TASK PROMPT: Please, starting at the line that contains "Instruction: Click the views eye icon", reproduce every line exactly until the records run out, skipping all pictures.

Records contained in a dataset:

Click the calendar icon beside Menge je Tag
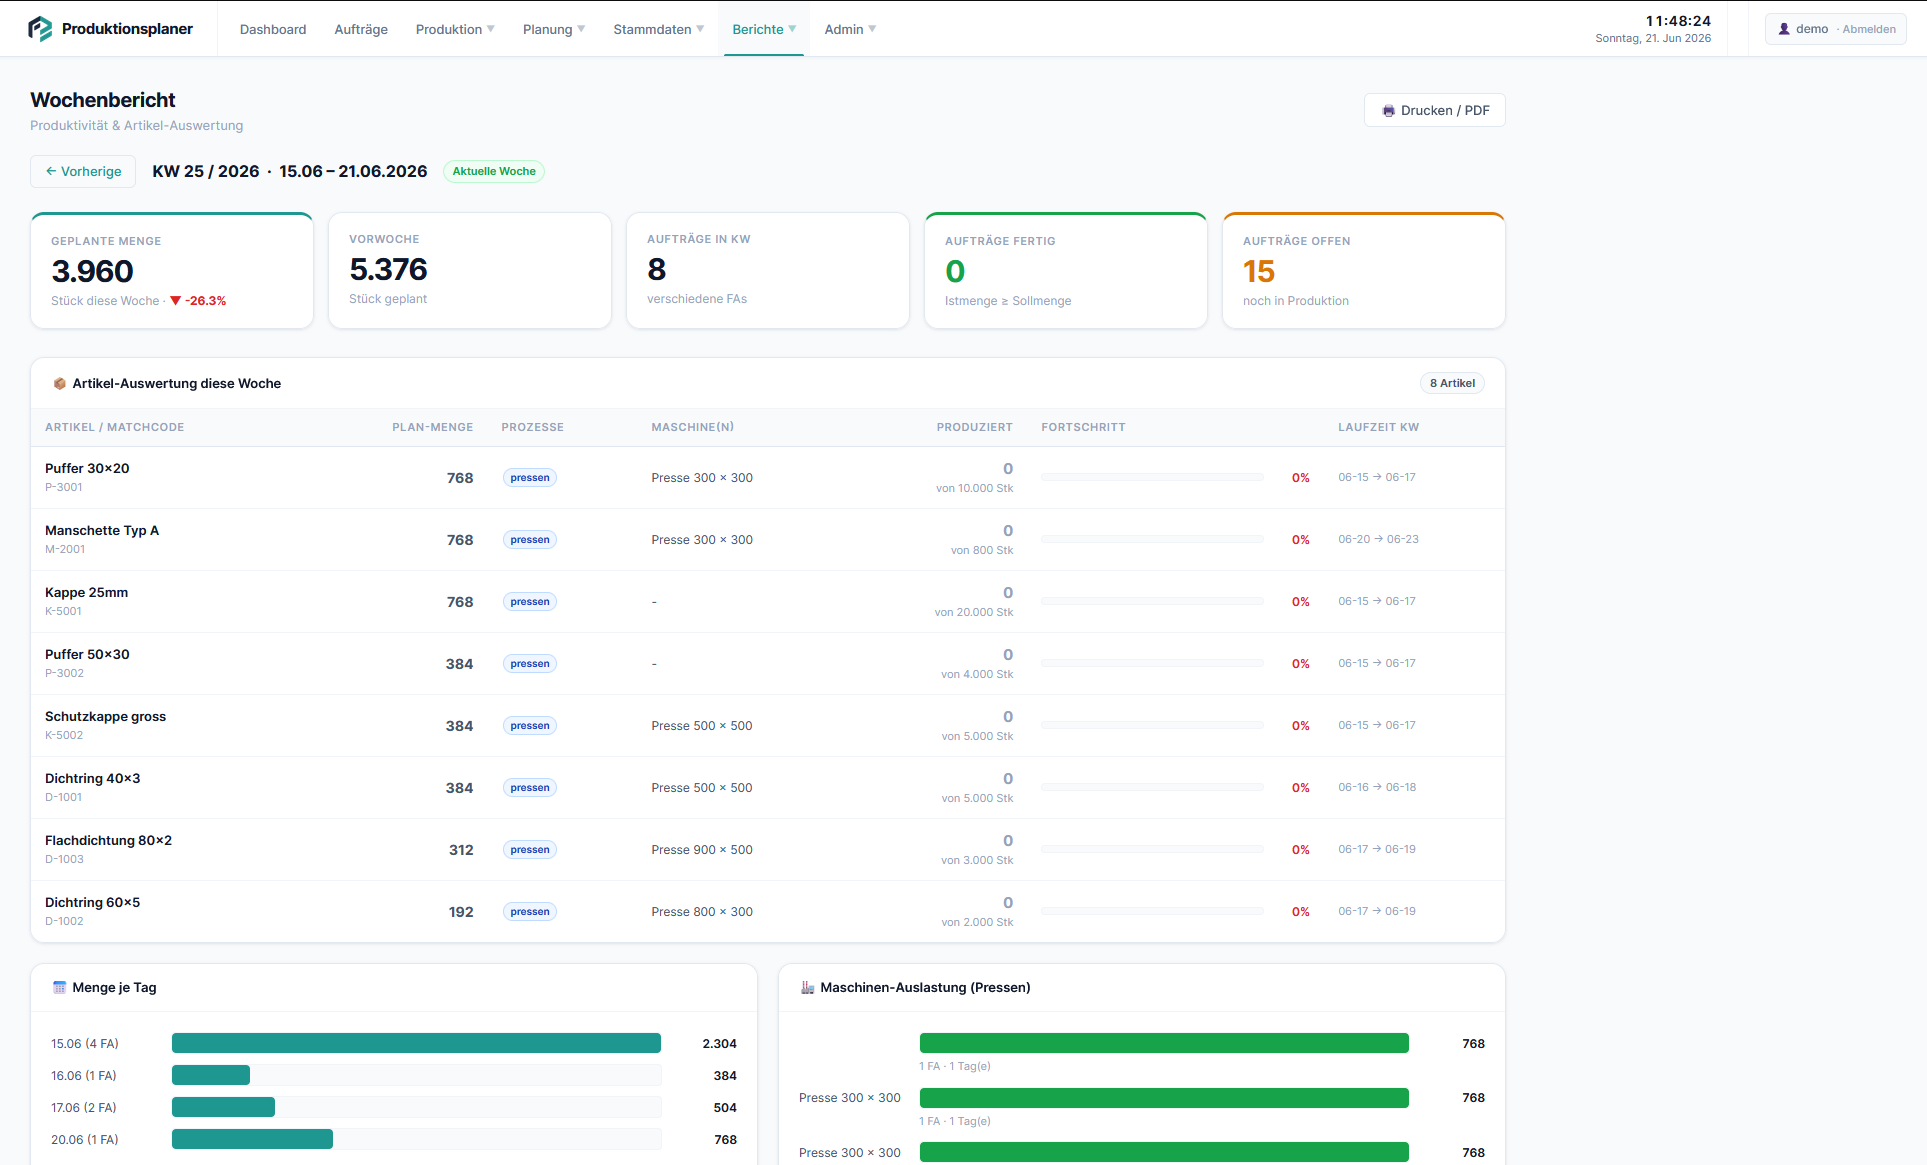The height and width of the screenshot is (1165, 1927). (60, 988)
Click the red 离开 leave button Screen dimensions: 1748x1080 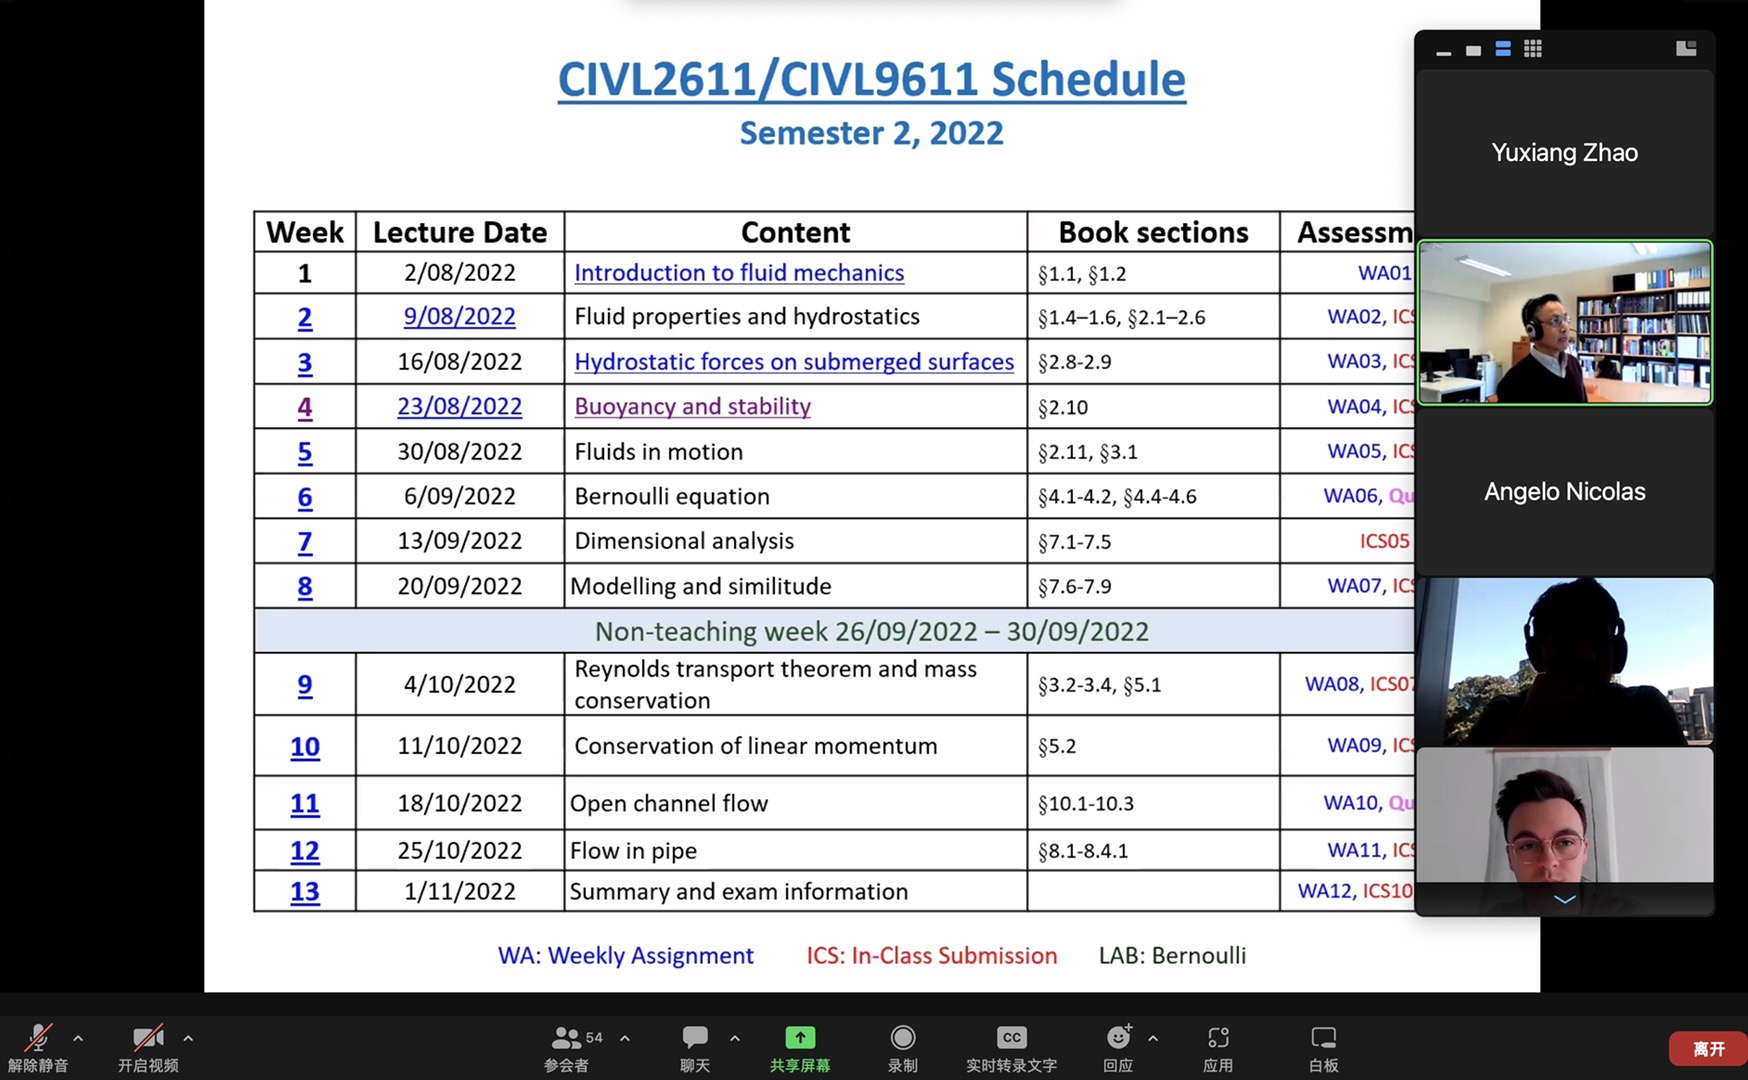click(1708, 1048)
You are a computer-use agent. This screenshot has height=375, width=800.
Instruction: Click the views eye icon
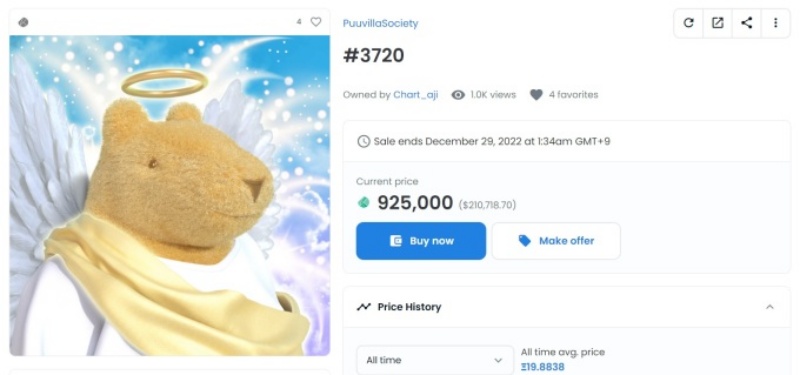(x=458, y=95)
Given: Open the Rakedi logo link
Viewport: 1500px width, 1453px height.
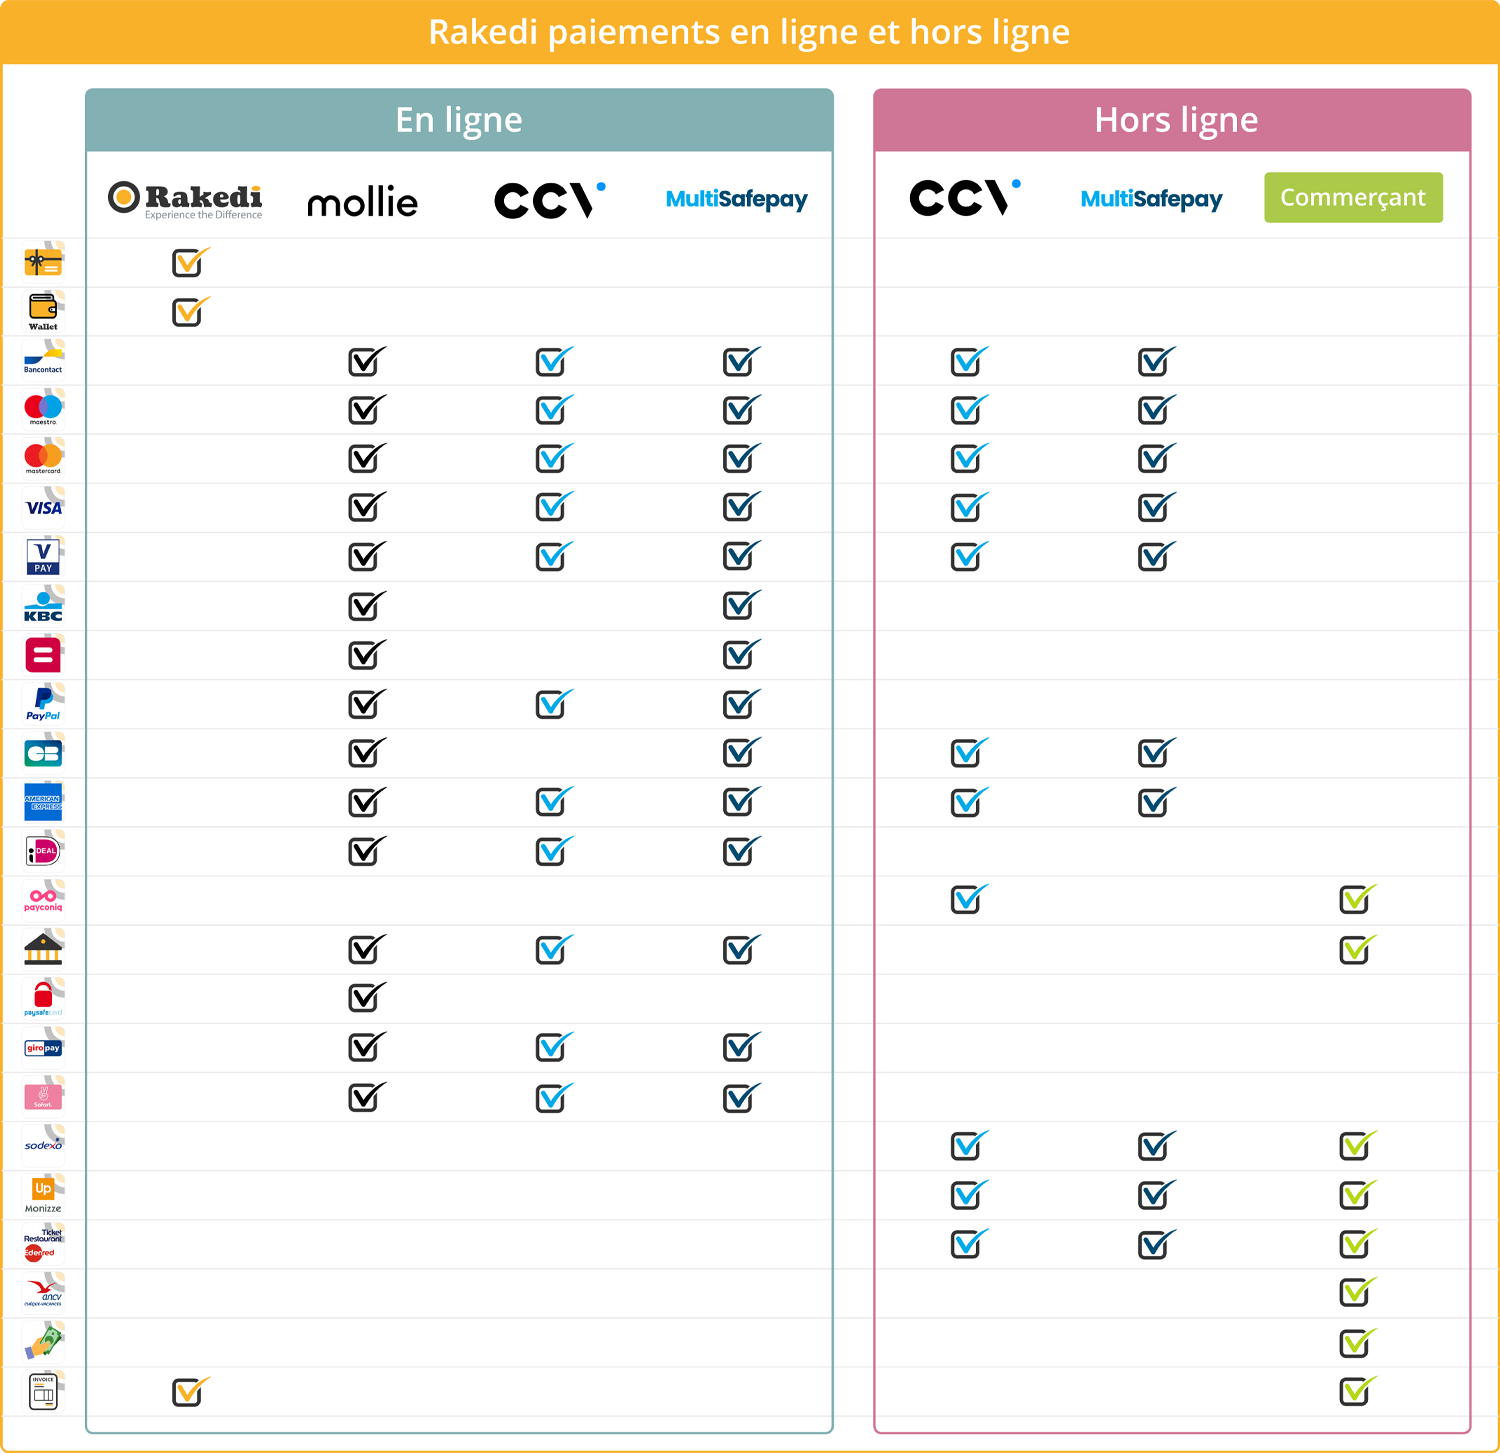Looking at the screenshot, I should (186, 199).
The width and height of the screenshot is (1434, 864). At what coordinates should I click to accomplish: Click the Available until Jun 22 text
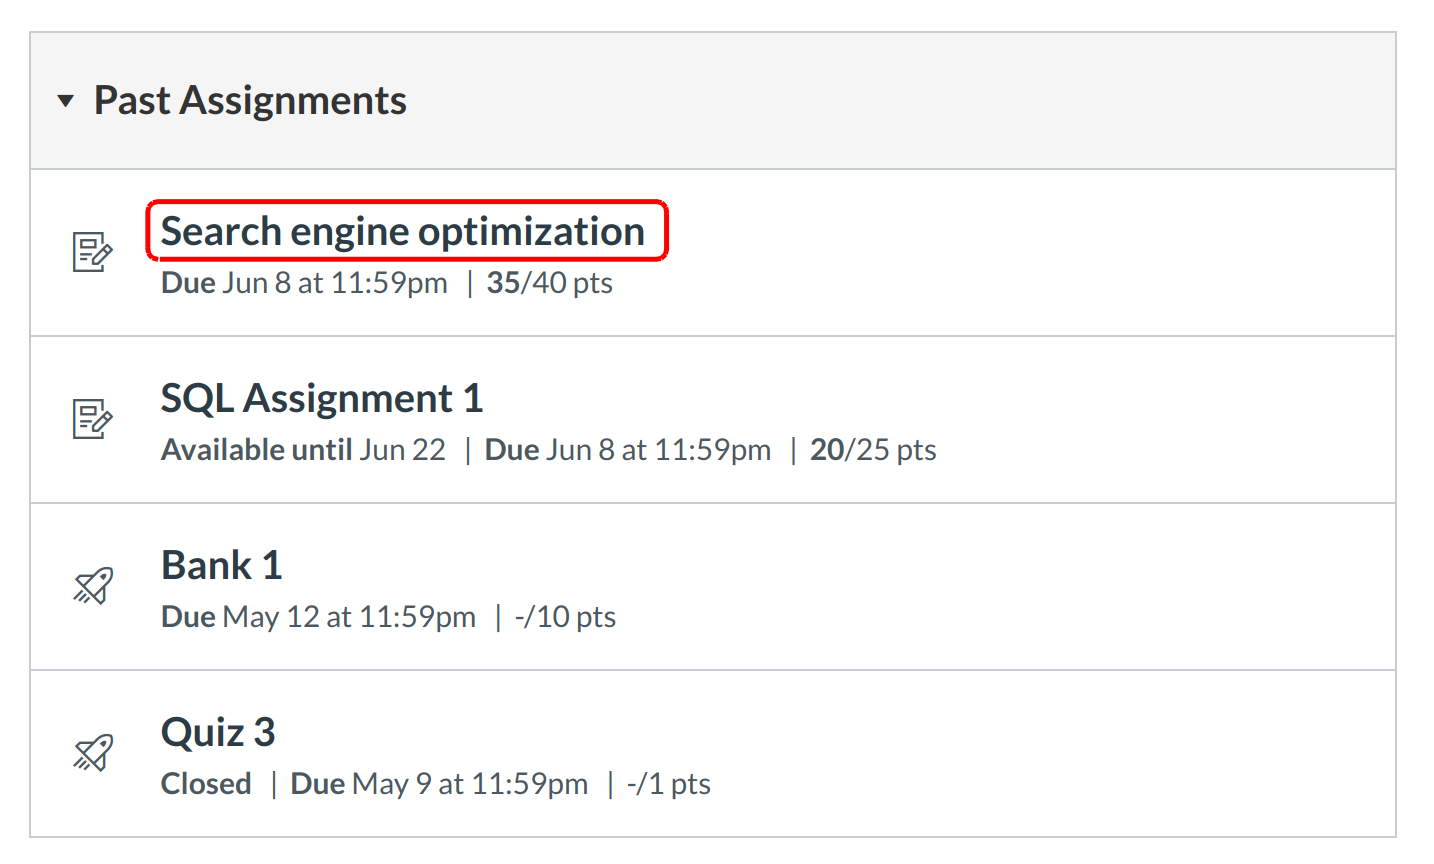coord(303,450)
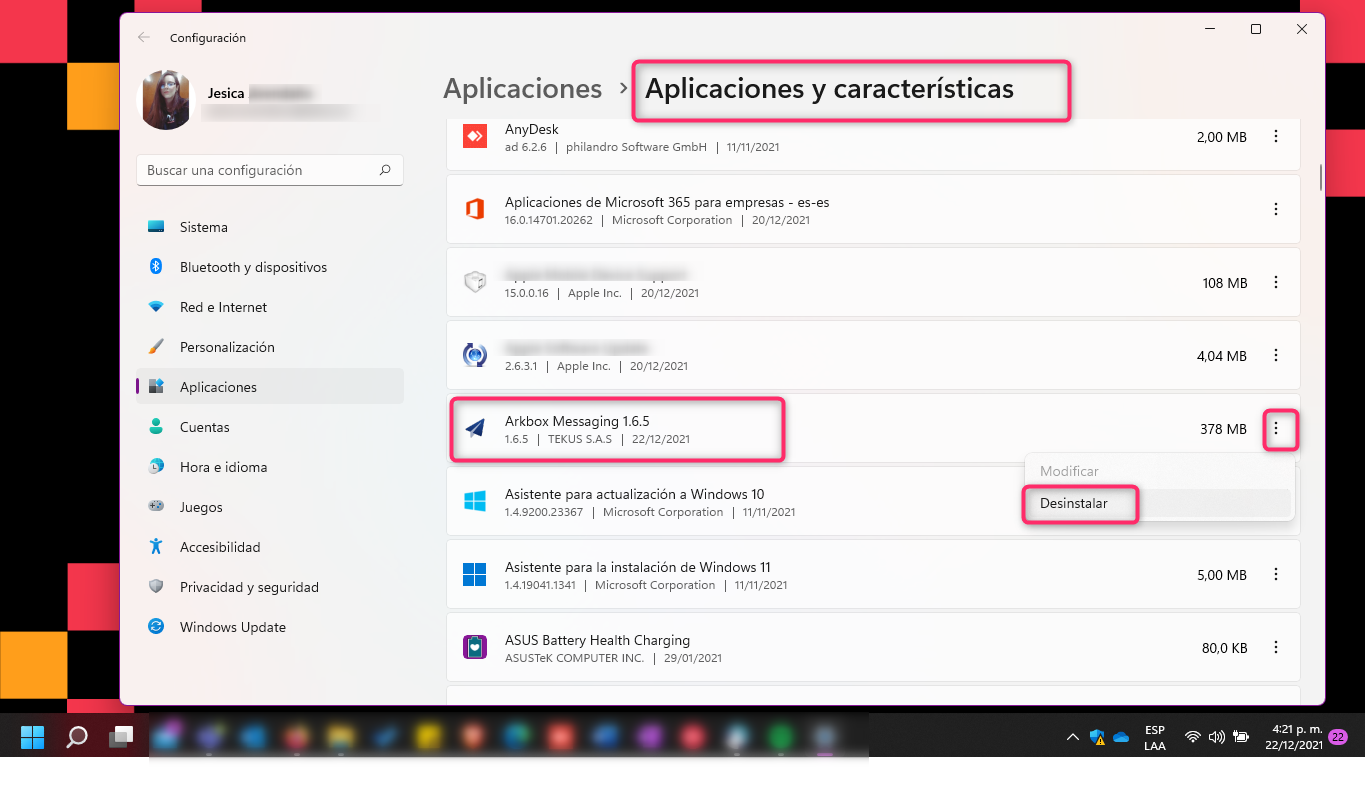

EXPECTED OUTPUT:
Instruction: Click the views eye icon
(x=458, y=95)
Given: Open the Rakedi logo link
Viewport: 1500px width, 1453px height.
Looking at the screenshot, I should (186, 199).
The width and height of the screenshot is (1434, 864). At what coordinates should I click to accomplish: Click the Available until Jun 22 text
coord(303,450)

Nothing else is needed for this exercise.